Connected vehicles improving the supply chain
The impact of connected vehicles on the supply chain is far-reaching. These types of vehicles include cars equipped with tech like computer navigation, GPS technology, camera technology, and sensor technology. They have made current transportation methods more effective, resulting in the supply chain becoming more streamlined.
In Australia in particular, connected vehicles are becoming more prevalent. These cars have an internet connection, allowing them to “talk” to other vehicles. A Verizon Connect feature on connected vehicles details how the technology can help drivers become more efficient in avoiding traffic congestion, improve safety by getting data alerts from other drivers regarding dangers on the road, ensure they are comply with road regulations, and so much more. With this type of smart vehicle used in a supply chain, economic recovery will be accelerated thanks to the significant boost in efficiency. Businesses will also be able to better serve their customers and manage a more reliable return on assets and vehicles, and drivers will get to maintain safer driving habits.
Investment in ICT
Information and Communications Technology (ICT) is something that shouldn’t be seen as a frivolity, but a necessity, especially in these trying times. Considering how technology is embraced in all aspects of life, investing in ICT can have massive economic significance. It can pave the way for better ways for people to communicate, network, gain access to important information, learn, and find help.

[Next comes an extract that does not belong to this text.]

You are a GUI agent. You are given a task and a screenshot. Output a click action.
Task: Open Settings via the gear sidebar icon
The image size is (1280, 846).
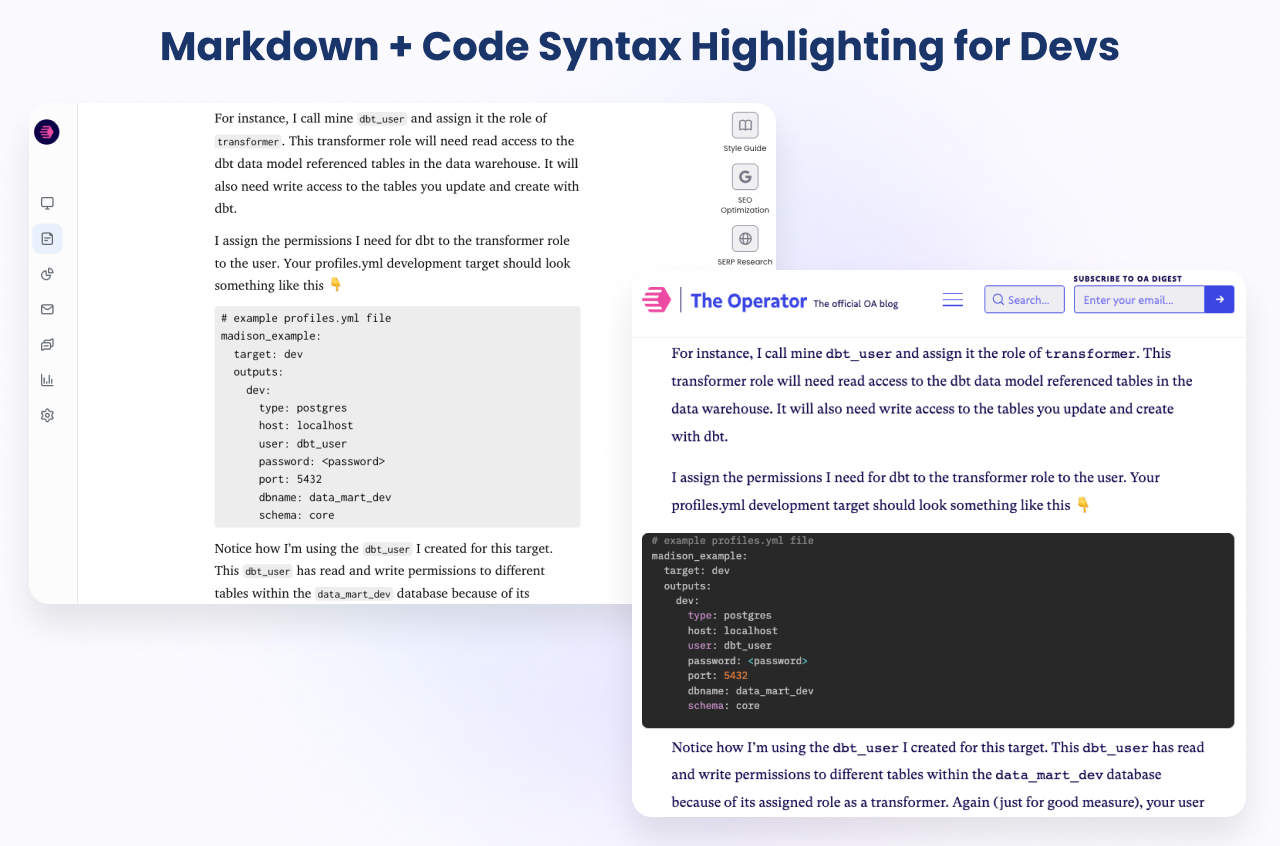(46, 415)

In an effort to quickly bounce back from COVID-19, Singapore has pledged to continue investing in innovation and technology to create new business and employment opportunities. Experts believe that this move will help revive the growth of the ICT market, accelerating digitalisation and promoting the wider adoption of technology across industries in the country. The country’s Ministry for Communications and Information is ramping up investments in high-quality infrastructure like the 5G network, which then provides the necessary foundation for the development of innovative applications and services, as well as their implementation by enterprises.
There’s no doubt about it—tech is at the heart of economic recovery. Even New Zealand, with its large collaborative tech ecosystem, is paving the way for a more productive and sustainable economy. For instance, fintech services in the country are leading the way to post-recovery as people start looking for newer and more convenient ways to work, earn, buy, account, and invest. The Digital Council is also urging the government to undergo a transition to a digital economy in order to aid industries badly hit by the pandemic.
Mitchell Pham, chair of the Digital Council, said it best: “New Zealand’s resounding entrepreneurial nature is one of our major assets, and with the right leadership by government, digital and data-driven innovation can revitalise the sectors hardest hit, such as tourism, hospitality and the primary industries, as well as create new industries and ways of working.”